Thanks to some obliging source citations on the part of Biblical writers, we know the names of some lost Israelite documents that apparently contained substantial chunks of Israelite epic poetry.b The Book of Jashar, for example, supplied the snippet of song about the sun standing still at Gibeon (Joshua 10:13) as well as the “Song of the Bow” (2 Samuel 1:18, “David’s Lament”) a composition remarkably close in style and spirit to Achilles’ outpouring of grief over his slain companion, Patroklos. Compare Achilles in Iliad XVIII:
… my dear companion has perished, Patroklos,
whom I loved beyond all other companions, as well as my own life.
Perhaps most tantalizing of all is the Book of the Wars of Yahweh, mentioned only in Numbers 21:14. This appears to be the source of three archaic poetry fragments, the last of which taunts the defeated people of Chemosh, Moab’s god and Yahweh’s particular foe in the Transjordanian portion of Israel’s conquest.

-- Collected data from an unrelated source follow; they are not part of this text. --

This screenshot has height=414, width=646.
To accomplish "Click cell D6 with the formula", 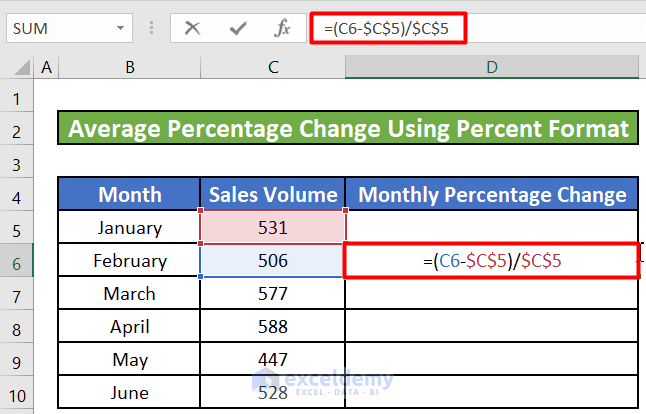I will (x=492, y=261).

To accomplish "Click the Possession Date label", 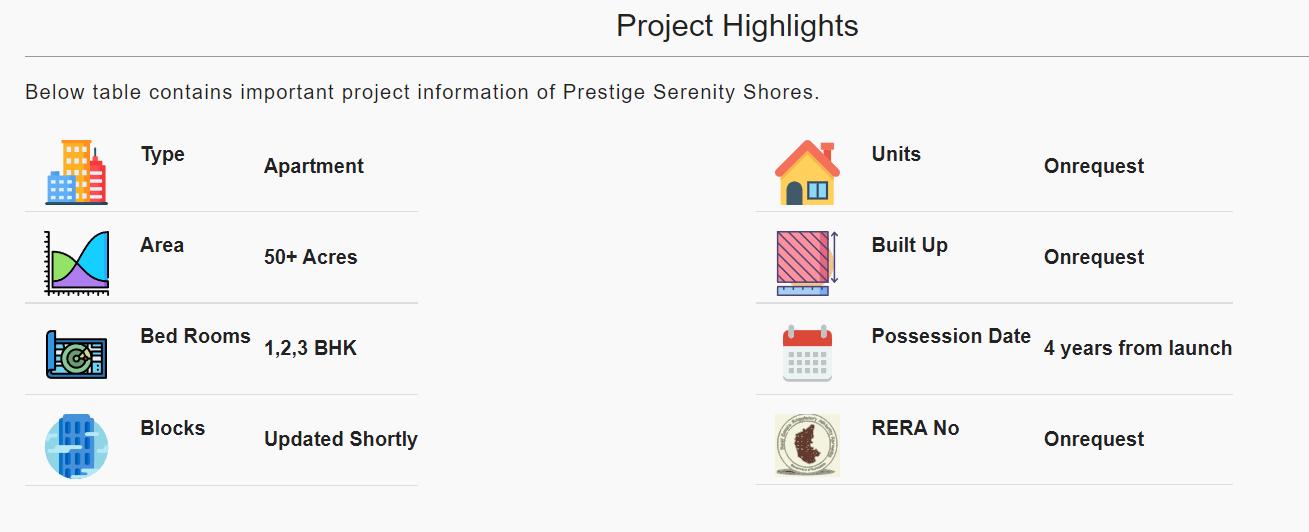I will (951, 336).
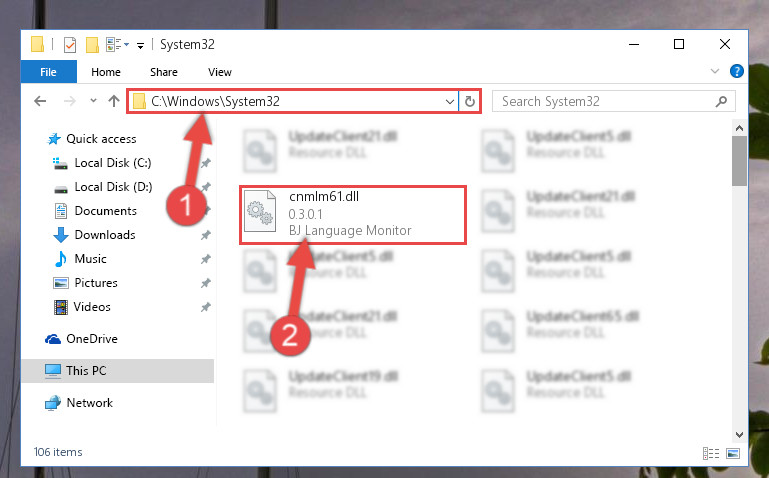Switch to large icons view in status bar

[x=733, y=453]
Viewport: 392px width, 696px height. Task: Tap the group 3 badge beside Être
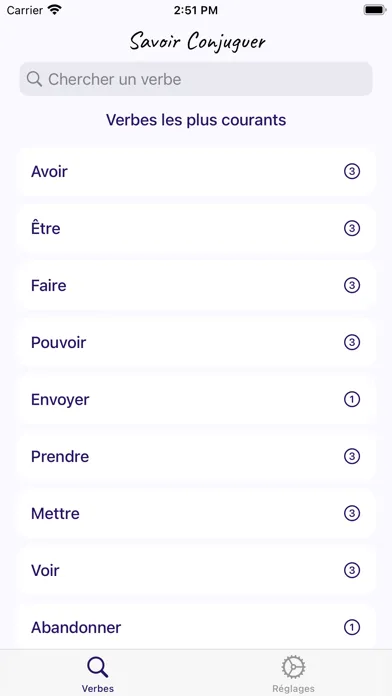click(x=352, y=229)
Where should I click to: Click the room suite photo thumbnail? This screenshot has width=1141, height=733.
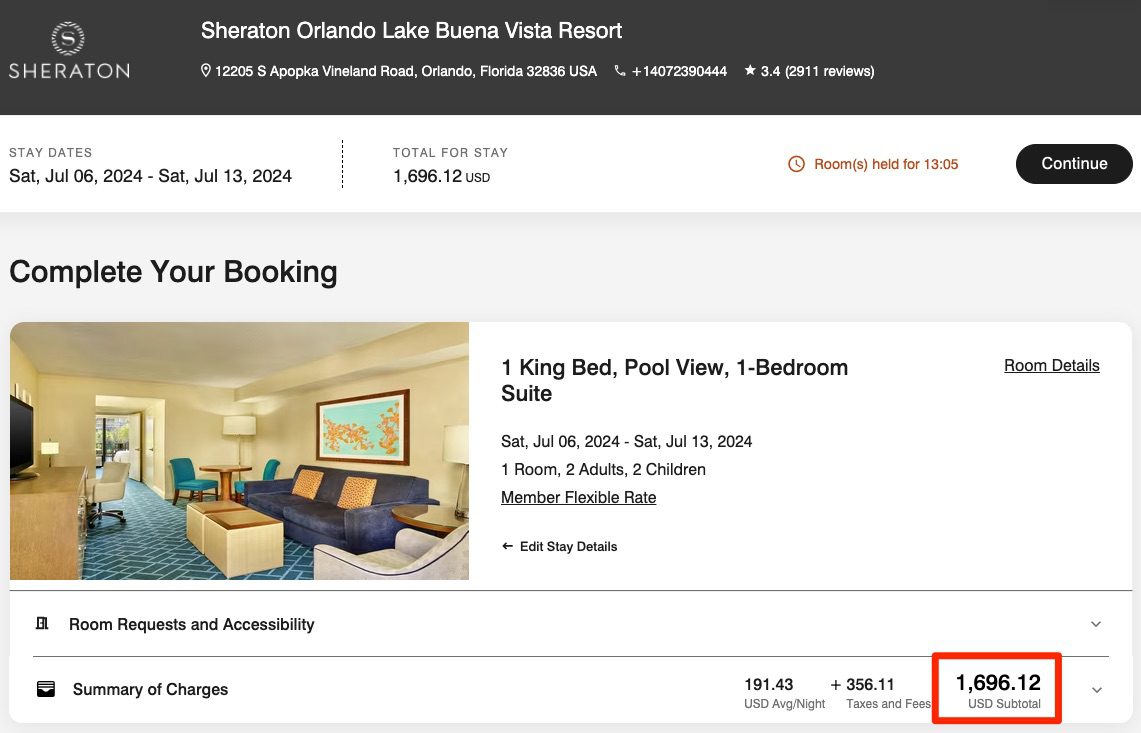coord(239,451)
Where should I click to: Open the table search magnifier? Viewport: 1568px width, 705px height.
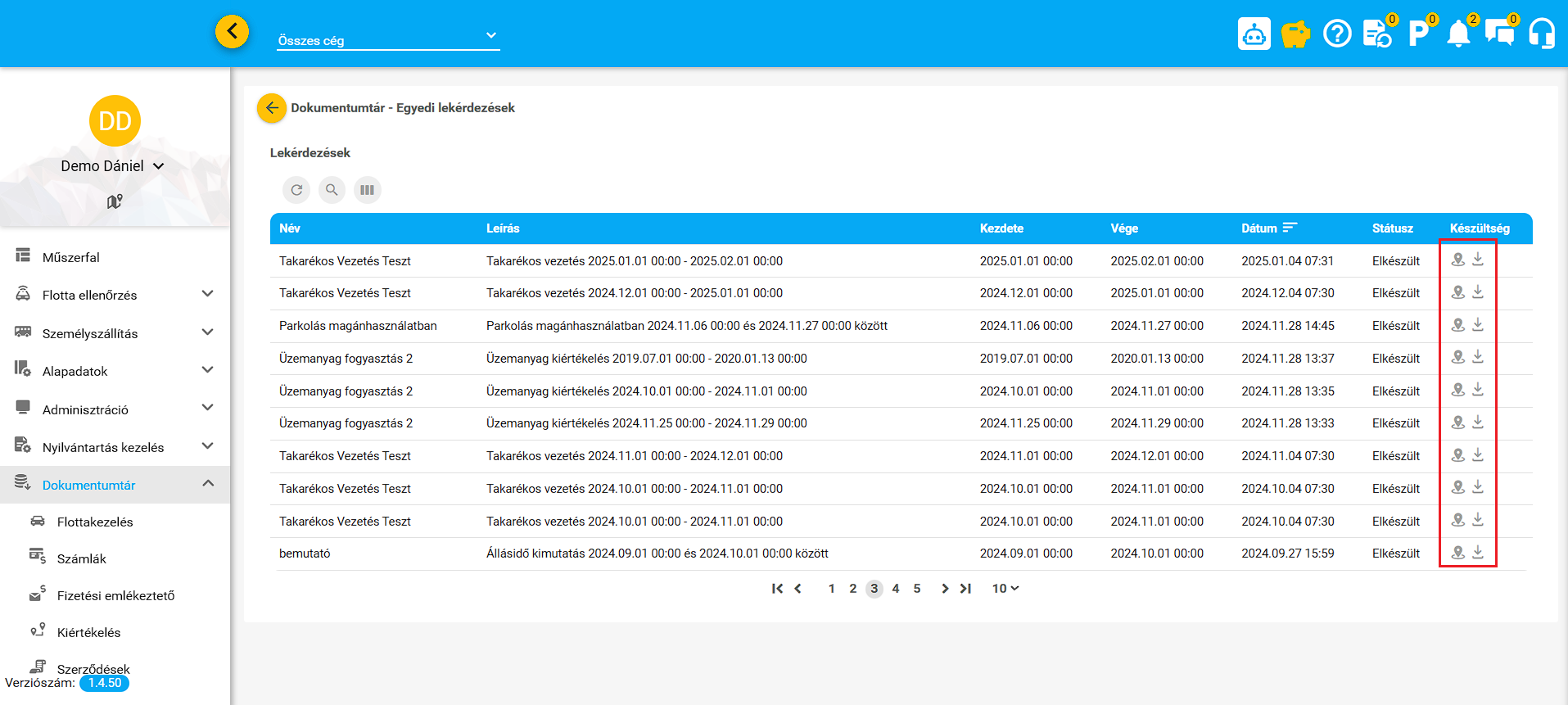[332, 190]
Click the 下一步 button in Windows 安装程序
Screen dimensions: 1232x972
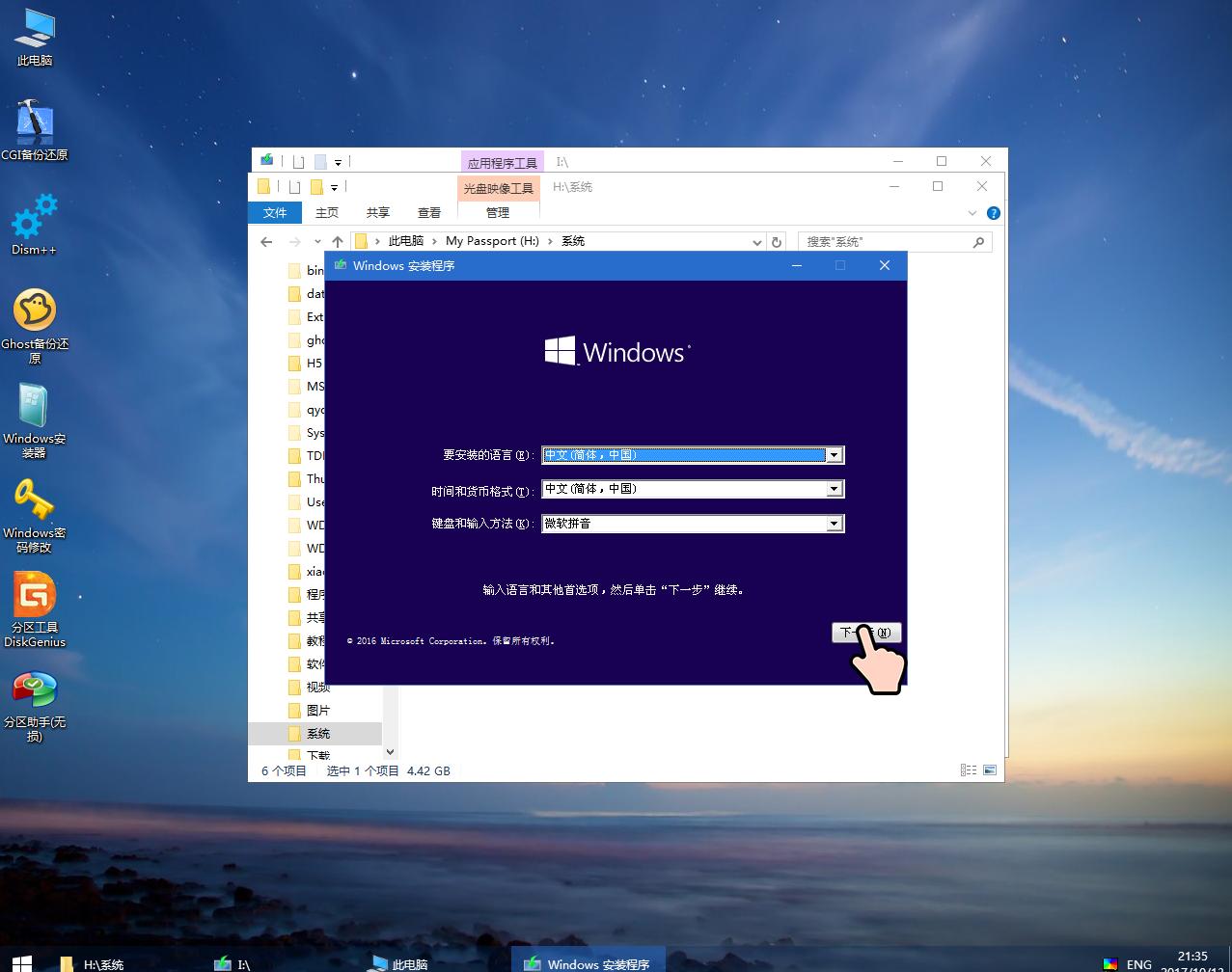864,632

Unlike the Iliad, whose heroes are human—albeit, like Achilles, sometimes of divine parentage—this lost Israelite document points to Yahweh as Israel’s mightiest warrior. As we know from the oldest strata of the Hebrew Bible, Yahweh was first and foremost a divine warrior. Exodus 15, which may date as early as the 11th century B.C.E.,c expresses this simply: “Yahweh is a man of war, Yahweh is his name” (15:3). In Judges 5, another archaic text, Yahweh commands not only the tribes of Israel but the stars and the Kishon River.
Yahweh’s martial persona also undergirds the seventh-century Deuteronomist’s holy war theology. As laid out in Deuteronomy 20, the Israelite army must “not lose heart, or be afraid … for it is Yahweh your God who goes with you, to fight for you against your enemies, to give you victory” (20:3–4). Furthermore, and most notoriously, “as for the towns of these peoples that Yahweh your God is giving you as an inheritance, you must not let anything that breathes remain alive. You shall annihilate them” (20:16–17). The “ban” (Hebrew, herem) requiring wholesale slaughter did not originate with the rationale provided in Deuteronomy 20 that stresses the necessity of eliminating any trace of abominated Canaanite religious practice. Rather, as Niditch demonstrates, the wholesale slaughter of the defeated 081enemy constituted a victory thank offering, a sacrifice of the most valuable war spoil, human beings, to God.3
I can express this more colloquially: Yahweh, as the mightiest warrior, is the battle’s MVP (Most Valuable Player) and merits the greatest portion of the spoils. The same “MVP principle” operated in Homer’s warrior society in the form of the geras, the portion of sacrificial meat or war spoils awarded to a warrior as a public expression of his personal honor. Remember that Achilles’ horrific anger is provoked when Agamemnon, the nominal leader of the Greeks, commandeers for himself a captive woman, Briseis, who had already been awarded to Achilles as his geras. Achilles rails at Agamemnon that “always the greater part of the painful fighting is the work of my hands; but when the time comes to distribute the booty, yours is far the greater reward” (I.165–167). As the “best of the Achaians,” Achilles’ wrath boils over; he cannot acquiesce to Agamemnon’s subversion of the warrior code, and he withdraws to his tent, “minded no longer to stay here dishonored and pile up your wealth and your luxury” (I.171). Without Achilles, the Greeks falter.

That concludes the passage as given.